AT&T questions government data credibility in antitrust trial
AT&T and Time Warner attorneys on Tuesday questioned the method and motivation behind a consulting firm’s research used as a key factor in the government’s lawsuit to stop AT&T and Time Warner’s merger.
Stefan Bewley, a director at the San Francisco-based consulting firm Altman Vilandrie & Company, was called to the stand by the Justice Department to discuss his firm’s research, which was conducted last year on behalf of Charter, a cable and broadband company that is publicly opposed to AT&T’s proposed $85 billion takeover of Time Warner.
The study was commissioned in November of 2016, about a month after AT&T announced the merger. It looked at many networks and included Charter’s potential subscriber loss if it were to lose Turner Broadcasting, a division of Time Warner that includes channels such as TNT, TBS and CNN.
The findings were also a key factor in the study conducted by U.C. Berkeley professor Carl Shapiro, who is serving as an expert witness for the government in the trial. Shapiro’s analysis found that a combined AT&T and Time Warner company could cause cable prices to increase by about 45 cents per month, per subscriber.

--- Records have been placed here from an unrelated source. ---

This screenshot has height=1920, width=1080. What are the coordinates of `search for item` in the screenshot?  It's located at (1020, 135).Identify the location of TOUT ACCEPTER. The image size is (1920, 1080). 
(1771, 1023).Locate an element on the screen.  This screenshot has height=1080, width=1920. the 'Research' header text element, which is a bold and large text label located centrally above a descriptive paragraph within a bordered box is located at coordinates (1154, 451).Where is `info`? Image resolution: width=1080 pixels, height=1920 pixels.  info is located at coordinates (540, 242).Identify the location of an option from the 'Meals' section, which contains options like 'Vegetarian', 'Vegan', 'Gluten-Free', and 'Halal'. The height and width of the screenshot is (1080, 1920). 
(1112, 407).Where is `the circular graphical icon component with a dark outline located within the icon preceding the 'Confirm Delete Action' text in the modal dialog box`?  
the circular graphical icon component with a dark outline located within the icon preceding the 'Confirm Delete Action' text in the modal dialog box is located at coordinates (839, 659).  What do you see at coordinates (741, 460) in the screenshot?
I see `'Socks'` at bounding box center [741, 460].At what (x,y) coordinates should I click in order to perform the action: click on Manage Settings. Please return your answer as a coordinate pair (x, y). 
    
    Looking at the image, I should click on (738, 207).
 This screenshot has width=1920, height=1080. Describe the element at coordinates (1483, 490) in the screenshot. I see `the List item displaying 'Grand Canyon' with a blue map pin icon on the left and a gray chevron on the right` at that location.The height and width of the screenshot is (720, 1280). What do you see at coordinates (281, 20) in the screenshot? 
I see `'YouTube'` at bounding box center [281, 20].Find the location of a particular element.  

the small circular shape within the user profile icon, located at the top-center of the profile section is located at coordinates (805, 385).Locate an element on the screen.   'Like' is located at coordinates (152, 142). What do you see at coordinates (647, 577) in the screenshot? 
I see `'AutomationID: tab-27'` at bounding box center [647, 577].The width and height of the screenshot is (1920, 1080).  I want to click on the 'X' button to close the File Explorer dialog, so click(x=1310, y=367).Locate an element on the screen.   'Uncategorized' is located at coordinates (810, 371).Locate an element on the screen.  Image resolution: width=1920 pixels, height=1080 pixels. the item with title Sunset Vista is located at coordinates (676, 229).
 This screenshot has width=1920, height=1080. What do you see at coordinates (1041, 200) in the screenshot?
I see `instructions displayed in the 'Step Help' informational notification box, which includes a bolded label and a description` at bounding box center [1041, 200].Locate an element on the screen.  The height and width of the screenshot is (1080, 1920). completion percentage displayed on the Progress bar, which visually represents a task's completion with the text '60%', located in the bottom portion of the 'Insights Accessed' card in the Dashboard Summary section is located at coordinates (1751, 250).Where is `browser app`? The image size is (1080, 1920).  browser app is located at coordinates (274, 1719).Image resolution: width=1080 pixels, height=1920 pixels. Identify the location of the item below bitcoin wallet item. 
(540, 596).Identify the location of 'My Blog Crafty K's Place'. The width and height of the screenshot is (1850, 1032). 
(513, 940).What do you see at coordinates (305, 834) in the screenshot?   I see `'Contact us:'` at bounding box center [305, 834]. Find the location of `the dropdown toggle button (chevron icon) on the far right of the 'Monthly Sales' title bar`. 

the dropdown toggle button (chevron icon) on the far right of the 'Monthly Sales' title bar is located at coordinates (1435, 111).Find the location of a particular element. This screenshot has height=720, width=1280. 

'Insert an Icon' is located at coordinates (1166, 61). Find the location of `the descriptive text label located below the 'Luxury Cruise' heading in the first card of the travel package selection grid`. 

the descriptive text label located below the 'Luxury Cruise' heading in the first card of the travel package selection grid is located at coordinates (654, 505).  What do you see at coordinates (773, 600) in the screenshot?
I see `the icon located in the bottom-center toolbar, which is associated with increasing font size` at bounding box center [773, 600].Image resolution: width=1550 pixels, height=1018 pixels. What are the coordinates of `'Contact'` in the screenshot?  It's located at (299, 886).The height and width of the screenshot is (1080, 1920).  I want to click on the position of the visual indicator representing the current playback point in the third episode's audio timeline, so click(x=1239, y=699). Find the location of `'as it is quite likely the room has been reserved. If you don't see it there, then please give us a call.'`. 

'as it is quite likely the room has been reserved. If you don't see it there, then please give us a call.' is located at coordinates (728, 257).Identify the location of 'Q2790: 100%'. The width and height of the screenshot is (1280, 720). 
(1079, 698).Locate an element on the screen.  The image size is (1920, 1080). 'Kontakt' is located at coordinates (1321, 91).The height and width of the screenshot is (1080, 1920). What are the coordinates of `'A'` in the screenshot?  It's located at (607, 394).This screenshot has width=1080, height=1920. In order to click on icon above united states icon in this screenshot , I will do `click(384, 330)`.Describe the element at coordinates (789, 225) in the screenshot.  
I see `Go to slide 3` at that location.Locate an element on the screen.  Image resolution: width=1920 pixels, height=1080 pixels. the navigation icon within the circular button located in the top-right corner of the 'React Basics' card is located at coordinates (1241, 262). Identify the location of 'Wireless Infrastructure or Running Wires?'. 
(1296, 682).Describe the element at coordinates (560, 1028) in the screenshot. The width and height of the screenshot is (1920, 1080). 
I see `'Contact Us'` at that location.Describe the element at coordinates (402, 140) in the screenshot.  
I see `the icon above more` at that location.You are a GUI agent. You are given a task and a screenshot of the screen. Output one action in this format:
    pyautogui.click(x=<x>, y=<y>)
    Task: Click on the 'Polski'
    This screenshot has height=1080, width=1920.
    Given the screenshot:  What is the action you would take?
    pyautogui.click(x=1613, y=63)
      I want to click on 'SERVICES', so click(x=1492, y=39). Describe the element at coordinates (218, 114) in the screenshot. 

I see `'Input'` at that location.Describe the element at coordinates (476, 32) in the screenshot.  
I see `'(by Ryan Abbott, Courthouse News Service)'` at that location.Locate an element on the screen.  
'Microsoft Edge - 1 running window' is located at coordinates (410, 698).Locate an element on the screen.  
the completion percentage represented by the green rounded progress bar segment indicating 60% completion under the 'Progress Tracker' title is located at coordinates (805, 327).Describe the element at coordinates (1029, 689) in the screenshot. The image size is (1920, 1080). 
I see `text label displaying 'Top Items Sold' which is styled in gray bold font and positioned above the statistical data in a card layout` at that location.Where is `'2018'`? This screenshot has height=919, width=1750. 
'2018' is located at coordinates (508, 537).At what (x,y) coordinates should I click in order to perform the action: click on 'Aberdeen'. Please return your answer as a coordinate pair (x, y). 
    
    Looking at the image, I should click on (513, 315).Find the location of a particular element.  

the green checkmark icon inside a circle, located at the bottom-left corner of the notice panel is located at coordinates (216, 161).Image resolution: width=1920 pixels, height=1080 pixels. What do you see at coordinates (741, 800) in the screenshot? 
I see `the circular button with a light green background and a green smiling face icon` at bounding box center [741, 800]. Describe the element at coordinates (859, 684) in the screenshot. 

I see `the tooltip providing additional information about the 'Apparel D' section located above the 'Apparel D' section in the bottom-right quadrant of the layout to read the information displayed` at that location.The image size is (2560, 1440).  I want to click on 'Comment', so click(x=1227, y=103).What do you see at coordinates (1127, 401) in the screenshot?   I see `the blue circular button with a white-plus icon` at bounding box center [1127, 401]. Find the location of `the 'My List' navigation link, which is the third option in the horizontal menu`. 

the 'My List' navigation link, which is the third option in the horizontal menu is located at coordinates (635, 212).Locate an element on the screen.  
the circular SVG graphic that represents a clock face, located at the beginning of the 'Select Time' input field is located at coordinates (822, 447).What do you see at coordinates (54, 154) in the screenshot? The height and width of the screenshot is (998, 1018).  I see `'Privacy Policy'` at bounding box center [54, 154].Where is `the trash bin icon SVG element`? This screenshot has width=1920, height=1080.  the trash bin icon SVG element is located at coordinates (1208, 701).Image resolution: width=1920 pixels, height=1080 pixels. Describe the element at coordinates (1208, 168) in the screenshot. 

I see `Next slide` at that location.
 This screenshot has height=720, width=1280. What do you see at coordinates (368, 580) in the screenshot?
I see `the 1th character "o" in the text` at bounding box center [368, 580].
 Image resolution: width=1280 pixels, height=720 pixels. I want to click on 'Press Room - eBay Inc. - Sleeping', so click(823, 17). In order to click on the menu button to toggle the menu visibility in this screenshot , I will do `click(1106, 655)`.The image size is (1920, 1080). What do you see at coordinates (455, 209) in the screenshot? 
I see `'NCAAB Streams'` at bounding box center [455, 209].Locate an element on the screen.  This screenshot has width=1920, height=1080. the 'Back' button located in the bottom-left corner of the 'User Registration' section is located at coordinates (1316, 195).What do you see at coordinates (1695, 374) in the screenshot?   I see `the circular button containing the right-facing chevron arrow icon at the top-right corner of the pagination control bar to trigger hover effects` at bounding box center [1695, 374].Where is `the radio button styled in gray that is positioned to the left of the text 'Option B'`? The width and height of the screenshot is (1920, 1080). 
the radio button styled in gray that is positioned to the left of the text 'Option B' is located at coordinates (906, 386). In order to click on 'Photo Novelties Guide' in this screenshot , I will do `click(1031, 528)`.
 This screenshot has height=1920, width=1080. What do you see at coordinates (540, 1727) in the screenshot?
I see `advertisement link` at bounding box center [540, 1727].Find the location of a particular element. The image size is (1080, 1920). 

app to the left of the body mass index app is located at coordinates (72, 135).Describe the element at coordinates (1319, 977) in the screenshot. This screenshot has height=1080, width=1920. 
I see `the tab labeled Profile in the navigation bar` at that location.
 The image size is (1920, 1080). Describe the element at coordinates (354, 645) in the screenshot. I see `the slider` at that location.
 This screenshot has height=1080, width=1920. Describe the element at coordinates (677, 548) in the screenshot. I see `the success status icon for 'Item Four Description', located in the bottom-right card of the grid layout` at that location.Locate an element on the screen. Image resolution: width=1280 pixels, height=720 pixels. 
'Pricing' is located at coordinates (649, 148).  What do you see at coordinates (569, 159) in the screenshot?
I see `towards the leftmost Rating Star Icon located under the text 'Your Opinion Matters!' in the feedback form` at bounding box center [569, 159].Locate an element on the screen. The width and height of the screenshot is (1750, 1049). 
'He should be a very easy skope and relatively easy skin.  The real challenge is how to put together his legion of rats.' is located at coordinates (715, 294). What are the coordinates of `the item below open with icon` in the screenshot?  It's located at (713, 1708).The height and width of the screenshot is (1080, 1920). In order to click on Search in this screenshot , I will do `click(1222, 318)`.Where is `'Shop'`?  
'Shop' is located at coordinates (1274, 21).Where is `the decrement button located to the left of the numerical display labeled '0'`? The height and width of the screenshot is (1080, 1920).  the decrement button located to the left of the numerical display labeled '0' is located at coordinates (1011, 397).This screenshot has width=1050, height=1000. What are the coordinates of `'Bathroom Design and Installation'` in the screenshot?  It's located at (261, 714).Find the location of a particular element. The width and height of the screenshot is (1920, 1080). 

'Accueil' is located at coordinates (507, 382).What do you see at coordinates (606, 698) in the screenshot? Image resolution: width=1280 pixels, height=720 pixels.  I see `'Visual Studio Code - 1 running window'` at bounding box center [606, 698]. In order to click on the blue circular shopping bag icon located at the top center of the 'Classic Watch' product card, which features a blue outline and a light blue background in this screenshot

Under direct questioning from Justice Department attorney Craig Conrath, Bewley said that his research found that Charter could suffer a 9% subscriber loss due to a Turner blackout — when a distributor drops access to a channel during carriage negotiations.
Using that 9% rate, Shapiro came to his conclusion about the price increase should the merger go through.
The government sued to stop AT&T’s bid to take over of Time Warner, CNN’s parent company, arguing that it violates antitrust law because the merger will raise prices for consumers and harm competition, like Charter, because AT&T would be able to withhold certain networks from its competitors as a negotiation tactic, and attract more customers to their services. AT&T has argued that prices would not necessarily go up, and that it would have no reason to keep its content from competitors because they’d then make less ad revenue. Attorneys for AT&T and Time Warner have argued that the acquisition is necessary for AT&T to compete with the likes of Facebook, Apple, Amazon, Netflix and Google, as those companies gain share in the content market. Government lawyers have argued that AT&T and Time Warner are not directly competing with those companies in the same way.
But during cross-examination with AT&T and Time Warner lead attorney Dan Petrocelli, Bewley acknowledged that initially the 9% result was actually 5%.
Had Shapiro used the 5% subscriber loss estimate in his analysis, he would have found no price increase due to the merger, Petrocelli said.
Bewley said he decided to make adjustments to his initial findings due to where Turner fell on different categories of television programming weighted according to popularity. Bewley said Turner fell somewhere between category two (moderately popular programming) and category three (niche channels); as such, the firm made an exception to its methodology to place Turner in another group. With that modification, Shapiro’s model showed a price increase for cable consumers after the merger.
Petrocelli introduced emails sent from Bewley that raised questions about the change to the research. In one from April 2017, Bewley made no mention to Charter representatives that the research would need to be changed, nor did he request more time to update the research. But in an email sent to Altman Vilandrie colleagues days later, after he met with Charter, Bewley said that Turner’s findings would need to be edited. Days later, Petrocelli said, Charter met with the Justice Department to discuss its opposition to the merger and would later give the study to the Justice Department to use.
Asked by both Conrath and Petrocelli, Bewley insisted that no one instructed him to make the change, which he said was proposed by his firm.
Bewley took the stand following testimony in the morning from Richard Warren, Turner’s head of content distribution.
Warren defended Turner’s arbitration offer, which was sent to distributors after the government sued to stop the merger. The arbitration offer states that a third party would mediate disputes between distributors and Turner should AT&T succeed in buying Time Warner. Under the deal, both sides would make an offer, and the arbiter would decide which one wins. Turner also pledged that its content can’t be withheld from distributors during arbitration.
The government suggested that since HBO is not a party to the arbitration offers, it could work in concert with Turner as leverage in negotiations with distributors. Warren said the offer puts Turner in a weaker position because Turner can’t walk away once they enter arbitration under the offer, while a distributor could at any point.